◆ Data
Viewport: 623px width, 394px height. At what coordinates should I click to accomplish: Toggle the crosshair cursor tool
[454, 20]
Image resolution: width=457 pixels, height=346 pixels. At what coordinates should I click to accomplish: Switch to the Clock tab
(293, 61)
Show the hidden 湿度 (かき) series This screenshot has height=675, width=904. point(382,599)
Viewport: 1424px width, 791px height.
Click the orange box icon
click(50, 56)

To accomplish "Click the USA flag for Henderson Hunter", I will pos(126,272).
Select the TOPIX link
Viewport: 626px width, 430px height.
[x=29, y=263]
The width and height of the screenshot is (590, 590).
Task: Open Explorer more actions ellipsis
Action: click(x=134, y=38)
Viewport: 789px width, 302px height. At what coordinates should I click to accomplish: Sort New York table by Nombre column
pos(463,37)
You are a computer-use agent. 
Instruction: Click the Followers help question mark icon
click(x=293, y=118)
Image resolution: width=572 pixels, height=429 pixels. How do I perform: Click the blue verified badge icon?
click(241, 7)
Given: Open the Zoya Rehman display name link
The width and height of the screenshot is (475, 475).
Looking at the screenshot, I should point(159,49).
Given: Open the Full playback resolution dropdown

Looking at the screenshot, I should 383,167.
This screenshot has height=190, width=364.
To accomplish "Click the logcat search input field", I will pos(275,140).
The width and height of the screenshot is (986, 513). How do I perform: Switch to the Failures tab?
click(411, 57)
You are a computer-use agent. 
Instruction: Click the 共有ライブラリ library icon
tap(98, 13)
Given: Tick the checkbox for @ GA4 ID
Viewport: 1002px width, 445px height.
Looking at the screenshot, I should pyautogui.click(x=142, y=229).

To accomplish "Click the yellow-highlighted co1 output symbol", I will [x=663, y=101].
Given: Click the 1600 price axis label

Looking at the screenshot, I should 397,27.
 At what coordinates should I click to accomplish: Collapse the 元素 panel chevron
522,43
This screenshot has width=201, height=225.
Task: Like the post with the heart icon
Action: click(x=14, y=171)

◆ Brief
All records above are to be output again exactly as they stand.

◆ Answer to this exercise
Viewport: 623px width, 394px height. At what coordinates should I click to accomplish: Toggle the crosshair cursor tool
[454, 20]
Image resolution: width=457 pixels, height=346 pixels. At what coordinates should I click to accomplish: Switch to the Clock tab
(293, 61)
Show the hidden 湿度 (かき) series This screenshot has height=675, width=904. point(382,599)
Viewport: 1424px width, 791px height.
Click the orange box icon
click(50, 56)

To accomplish "Click the USA flag for Henderson Hunter", I will pos(126,272).
Select the TOPIX link
Viewport: 626px width, 430px height.
[x=29, y=263]
The width and height of the screenshot is (590, 590).
Task: Open Explorer more actions ellipsis
Action: click(x=134, y=38)
Viewport: 789px width, 302px height. At what coordinates should I click to accomplish: Sort New York table by Nombre column
pos(463,37)
You are a computer-use agent. 
Instruction: Click the Followers help question mark icon
click(x=293, y=118)
Image resolution: width=572 pixels, height=429 pixels. How do I perform: Click the blue verified badge icon?
click(241, 7)
Given: Open the Zoya Rehman display name link
The width and height of the screenshot is (475, 475).
Looking at the screenshot, I should point(159,49).
Given: Open the Full playback resolution dropdown

Looking at the screenshot, I should 383,167.
This screenshot has height=190, width=364.
To accomplish "Click the logcat search input field", I will pos(275,140).
The width and height of the screenshot is (986, 513). How do I perform: Switch to the Failures tab?
click(411, 57)
You are a computer-use agent. 
Instruction: Click the 共有ライブラリ library icon
tap(98, 13)
Given: Tick the checkbox for @ GA4 ID
Viewport: 1002px width, 445px height.
Looking at the screenshot, I should pyautogui.click(x=142, y=229).

To accomplish "Click the yellow-highlighted co1 output symbol", I will [x=663, y=101].
Given: Click the 1600 price axis label

Looking at the screenshot, I should 397,27.
 At what coordinates should I click to accomplish: Collapse the 元素 panel chevron
522,43
This screenshot has width=201, height=225.
Task: Like the post with the heart icon
Action: click(x=14, y=171)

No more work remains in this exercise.